● Document segment
— Start —

Recordings

The Feast of St Michael and All Angels at Westminster Abbey

Released September 2007 (Hyperion CDA67643)

Feast Michaelmas

Continuing its series exploring the rich repertoire of music for the church’s great feasts, here the Abbey Choir presents a selection of music for Michaelmas.

Dering Factum est silentium
Leighton Preces
Stanford Psalm 148 ‘Laudate Dominum’
Vaughan Williams Te Deum in G
Britten Jubilate in C
Leighton Preces and Responses
Langlais Messe solennelle
Tippett Plebs angelica
Alcock Psalm 91 ‘Qui habitat’
Tippett Magnificat and Nunc dimittis ‘Collegium Sancti Johannis Cantabrigiense’
Howells A Sequence for St Michael
Harvey Laus Deo

The Choir of Westminster Abbey
Robert Quinney organ
James O’Donnell conductor

The Feast of St Michael and All Angels (Michaelmas) falls on 29 September and the texts of the day are uniquely dramatic and visionary. Describing the angelic host and the war in heaven, they have inspired composers throughout the centuries to create settings of thrilling immediacy. This fascinating disc presents the best of these works from a range of composers.

— End —

Element and text location data

— Start —

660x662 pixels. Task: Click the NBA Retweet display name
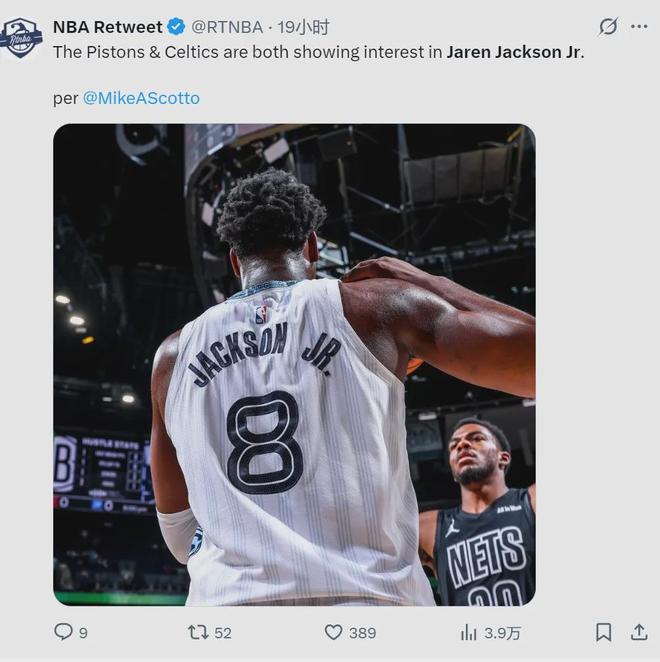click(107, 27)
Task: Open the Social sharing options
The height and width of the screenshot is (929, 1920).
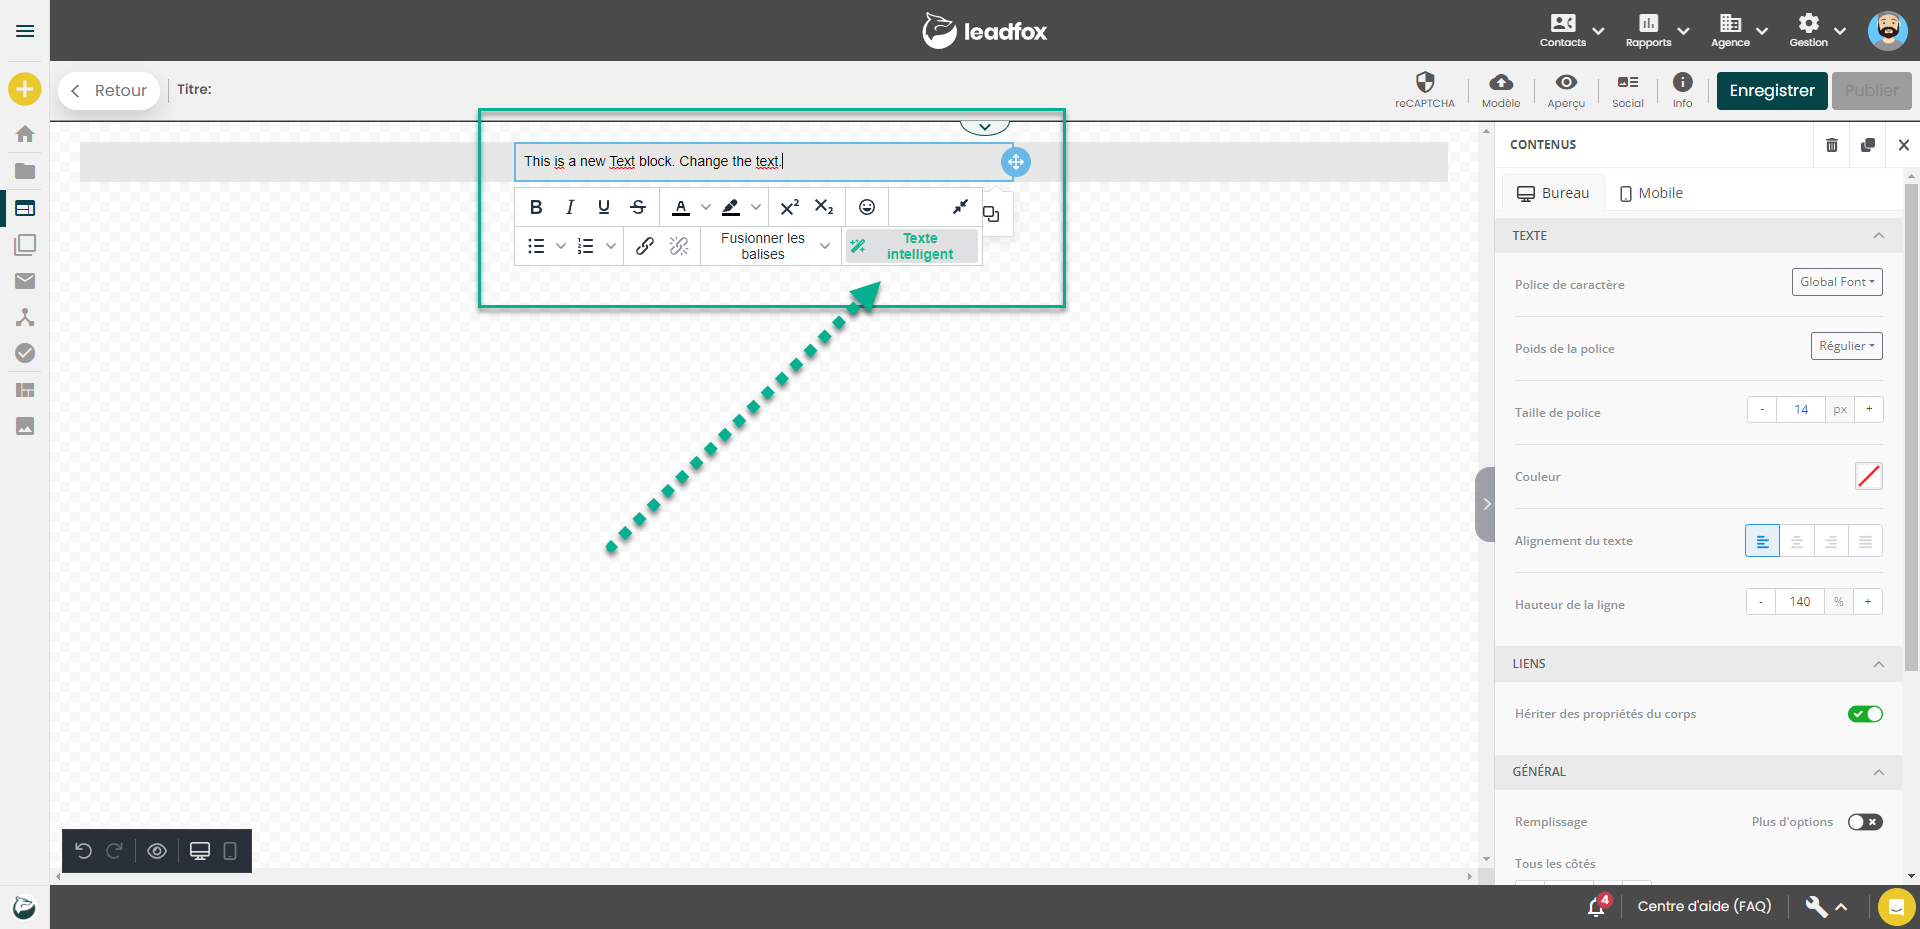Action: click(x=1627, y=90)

— End —
— Start —

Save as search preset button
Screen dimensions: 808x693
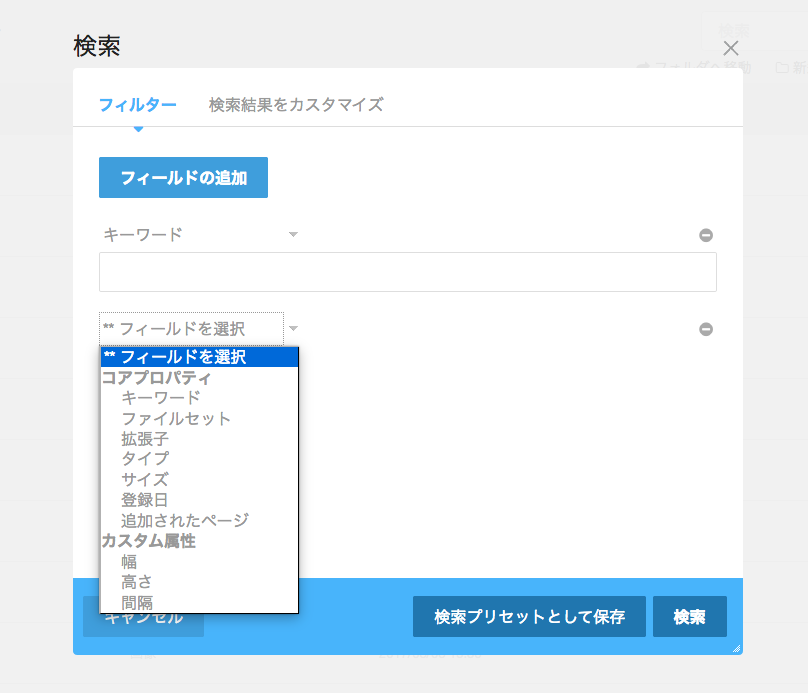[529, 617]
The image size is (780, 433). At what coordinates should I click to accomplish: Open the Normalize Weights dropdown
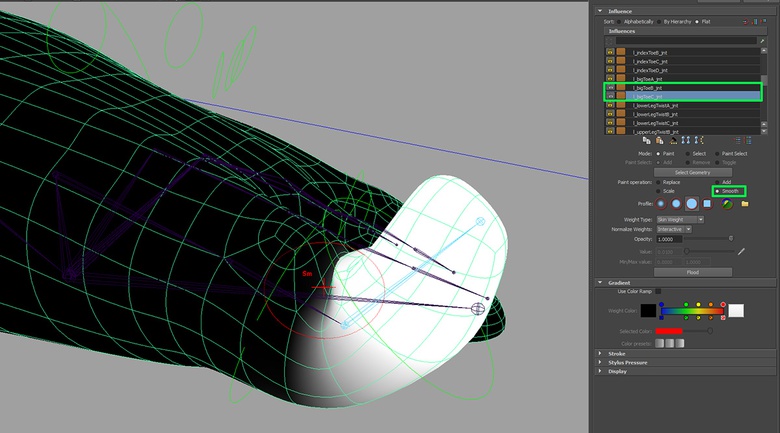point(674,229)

— End —

Copy, word for word, the passage of the Michaelmas recording page that opens with the words containing "Continuing its series" and closes with "music for Michaelmas.". The material has no role in this exercise.

Continuing its series exploring the rich repertoire of music for the church’s great feasts, here the Abbey Choir presents a selection of music for Michaelmas.